La lettera con cui Mattis si è dimesso ha però allargato il dibattito oltre i dettagli specifici della situazione in Siria o in Afghanistan, chiamando in causa l’intera strategia di Trump. «Una delle mie convinzioni più profonde - ha scritto l’ex generale - è sempre stata che la nostra forza come nazione è inestricabilmente collegata alla forza del nostro unico e complessivo sistema di alleanze e collaborazioni.
Gli Usa restano la potenza indispensabile, ma non possiamo proteggere i nostri interessi senza mostrare rispetto a questi alleati».

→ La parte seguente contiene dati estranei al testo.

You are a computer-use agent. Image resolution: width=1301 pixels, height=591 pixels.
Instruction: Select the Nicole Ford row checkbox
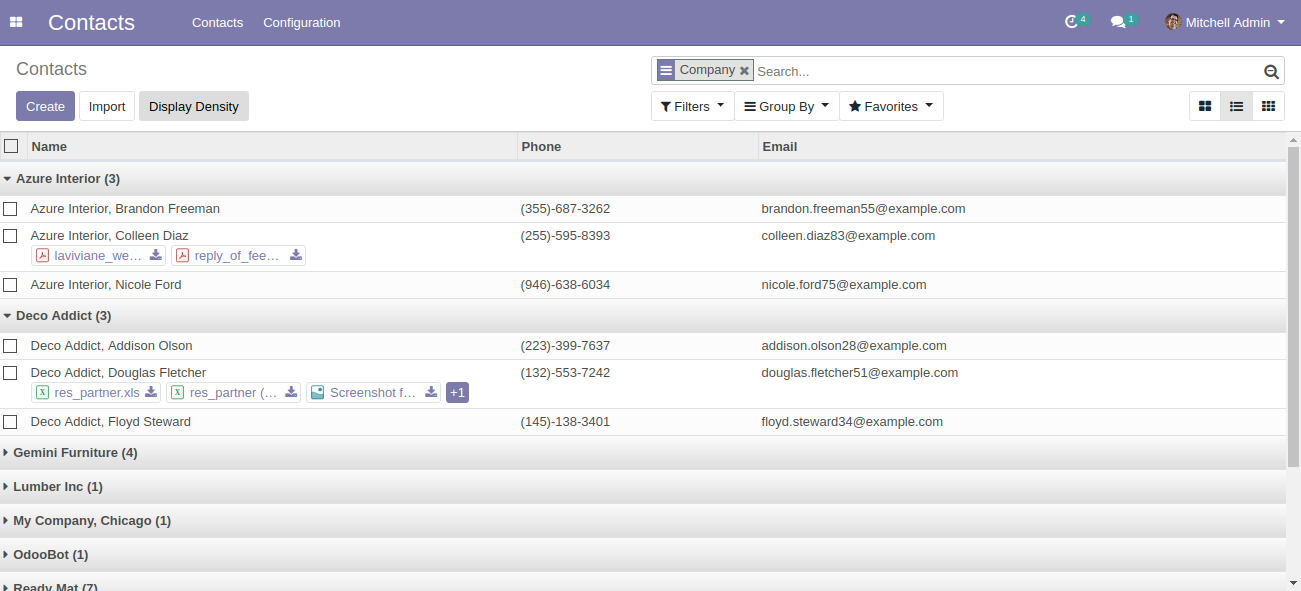10,285
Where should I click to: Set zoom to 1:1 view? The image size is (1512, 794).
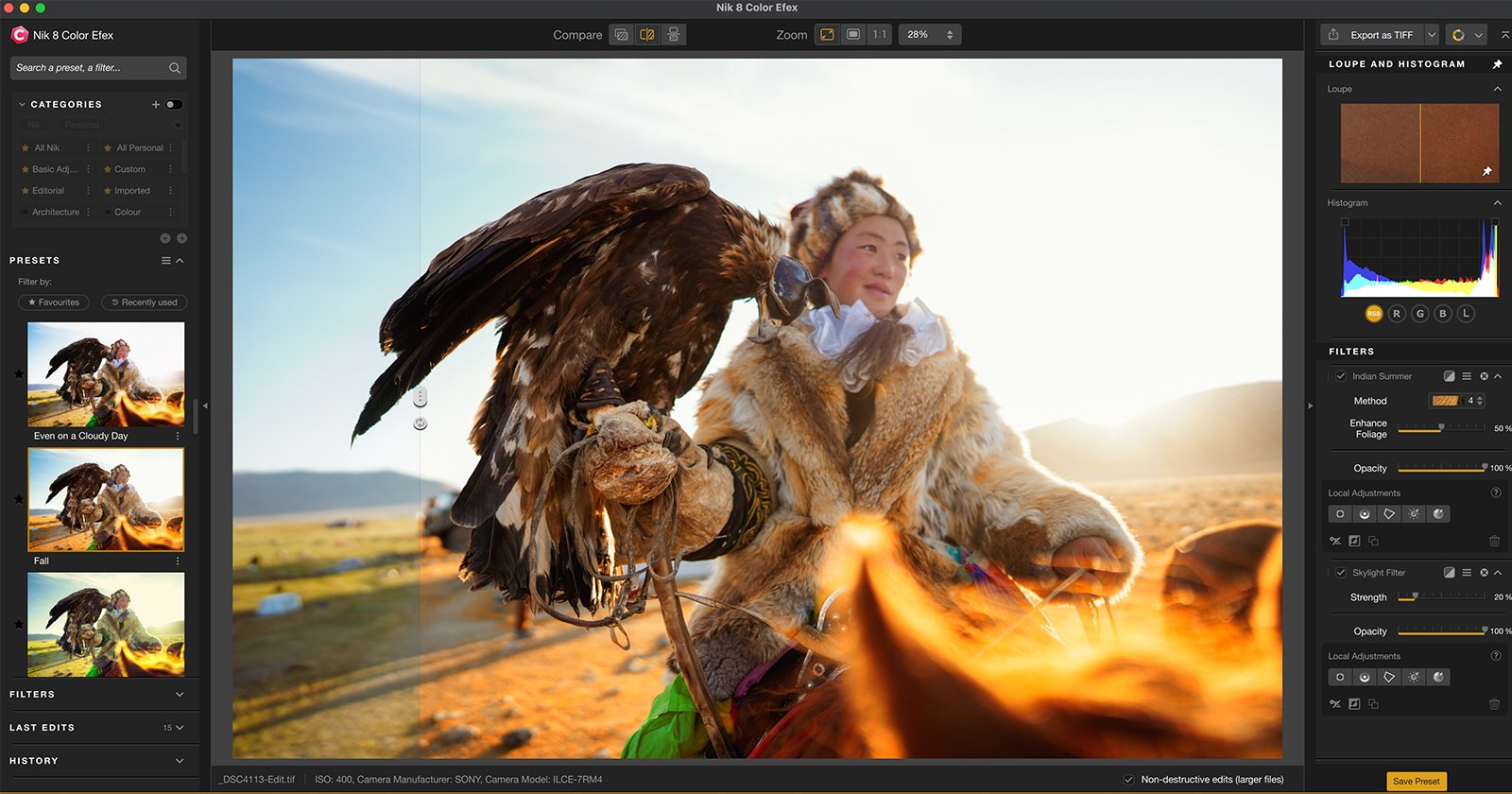click(880, 35)
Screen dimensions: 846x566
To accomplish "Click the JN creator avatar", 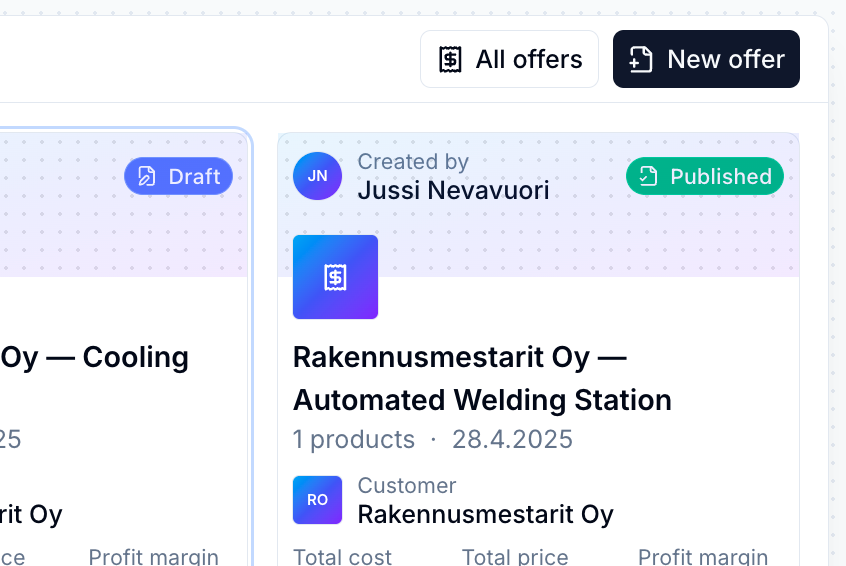I will 317,176.
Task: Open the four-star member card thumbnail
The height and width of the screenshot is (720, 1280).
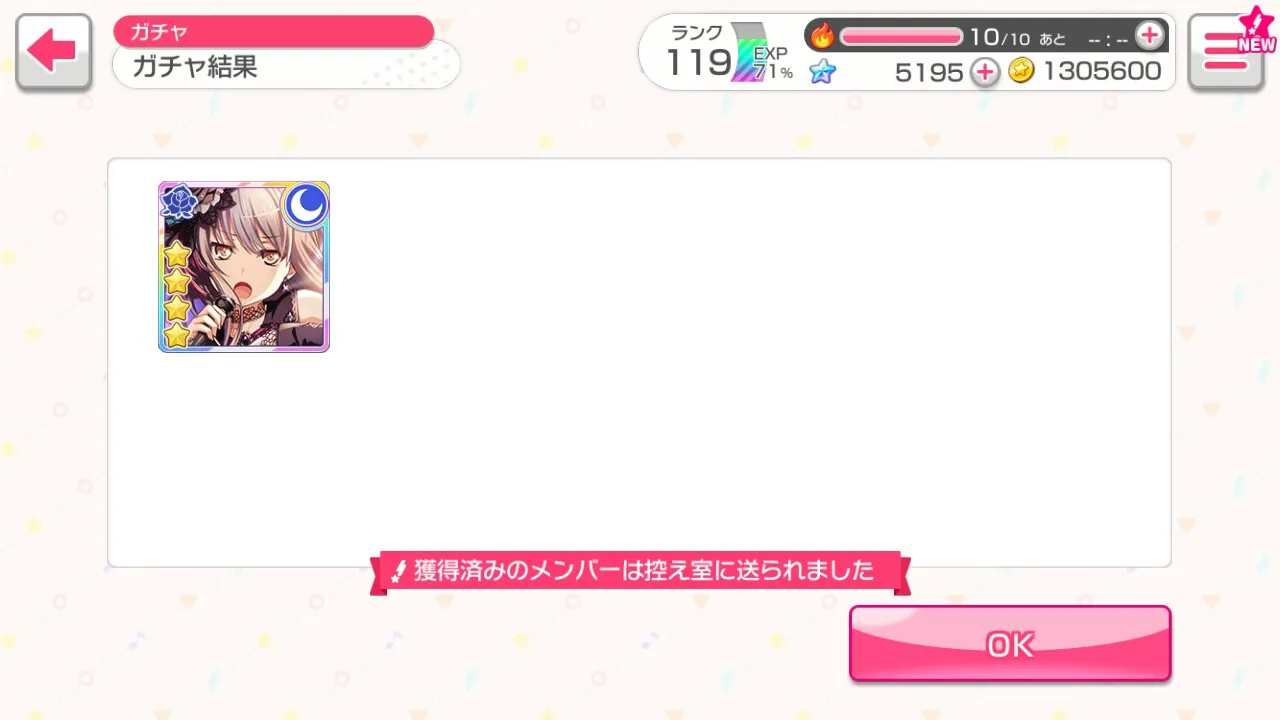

Una chiara critica al mondo in cui Trump ha spesso attaccato pubblicamente la Nato e i Paesi più amici di Washington. «Allo stesso modo - ha aggiunto - io credo che dobbiamo essere risoluti nel nostro approccio verso quei Paesi i cui interessi strategici sono in crescente tensione con i nostri. È chiaro ad esempio che Cina e Russia vogliono modellare un mondo coerente con il loro modello autoritario, ottenendo il potere di veto sulle decisioni delle altre nazioni». Trump ha risposto che «non c’è mai stato un presi dente più duro (ma giusto) con Cina e Russia», ma la preoccupazione di Mattis è che il suo disimpegno e isolazionismo finiscano proprio per aiutare i regimi autoritari a prevalere.